# [EXCERPTED RECORDS]
"""

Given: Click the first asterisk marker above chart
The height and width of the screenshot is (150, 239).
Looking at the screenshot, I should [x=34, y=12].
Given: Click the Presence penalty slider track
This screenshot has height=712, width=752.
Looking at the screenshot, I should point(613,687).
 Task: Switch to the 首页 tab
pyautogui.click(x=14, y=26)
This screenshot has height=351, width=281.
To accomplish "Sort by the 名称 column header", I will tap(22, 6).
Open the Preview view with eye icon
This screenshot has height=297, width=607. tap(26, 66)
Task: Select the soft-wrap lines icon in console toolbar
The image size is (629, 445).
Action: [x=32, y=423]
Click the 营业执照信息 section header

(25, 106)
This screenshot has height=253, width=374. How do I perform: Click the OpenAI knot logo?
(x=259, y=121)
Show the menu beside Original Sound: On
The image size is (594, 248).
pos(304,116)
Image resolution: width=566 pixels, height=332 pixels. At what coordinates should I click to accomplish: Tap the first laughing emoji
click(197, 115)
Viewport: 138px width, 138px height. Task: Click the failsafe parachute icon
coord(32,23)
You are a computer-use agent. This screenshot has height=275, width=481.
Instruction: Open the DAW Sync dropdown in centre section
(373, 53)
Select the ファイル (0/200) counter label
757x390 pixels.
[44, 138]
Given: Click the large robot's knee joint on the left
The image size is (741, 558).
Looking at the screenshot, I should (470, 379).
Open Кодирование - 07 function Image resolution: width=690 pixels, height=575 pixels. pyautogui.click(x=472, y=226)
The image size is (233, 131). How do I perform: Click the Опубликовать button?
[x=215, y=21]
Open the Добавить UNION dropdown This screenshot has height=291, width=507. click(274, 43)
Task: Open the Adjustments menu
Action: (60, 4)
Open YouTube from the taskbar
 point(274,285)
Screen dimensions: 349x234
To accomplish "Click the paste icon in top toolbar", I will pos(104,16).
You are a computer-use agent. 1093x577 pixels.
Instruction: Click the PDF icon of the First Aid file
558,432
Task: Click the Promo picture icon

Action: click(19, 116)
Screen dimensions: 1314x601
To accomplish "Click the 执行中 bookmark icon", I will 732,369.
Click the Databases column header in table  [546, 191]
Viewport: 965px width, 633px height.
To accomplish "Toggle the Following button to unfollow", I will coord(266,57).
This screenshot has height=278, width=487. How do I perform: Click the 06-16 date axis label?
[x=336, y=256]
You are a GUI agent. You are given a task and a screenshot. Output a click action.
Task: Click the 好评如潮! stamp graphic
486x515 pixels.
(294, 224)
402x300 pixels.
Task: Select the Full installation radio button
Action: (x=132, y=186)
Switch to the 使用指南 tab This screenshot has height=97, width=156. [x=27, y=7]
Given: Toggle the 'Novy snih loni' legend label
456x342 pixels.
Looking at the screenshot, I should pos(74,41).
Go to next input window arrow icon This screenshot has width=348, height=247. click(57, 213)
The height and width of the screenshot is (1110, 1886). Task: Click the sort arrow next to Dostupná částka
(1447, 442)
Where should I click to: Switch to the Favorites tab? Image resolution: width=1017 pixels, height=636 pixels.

"""

# [WHAT YOU HAVE TO DO]
Search the listing above for lines with the word "computer", and state how many there are, nothing else.

# [TASK RESPONSE]
2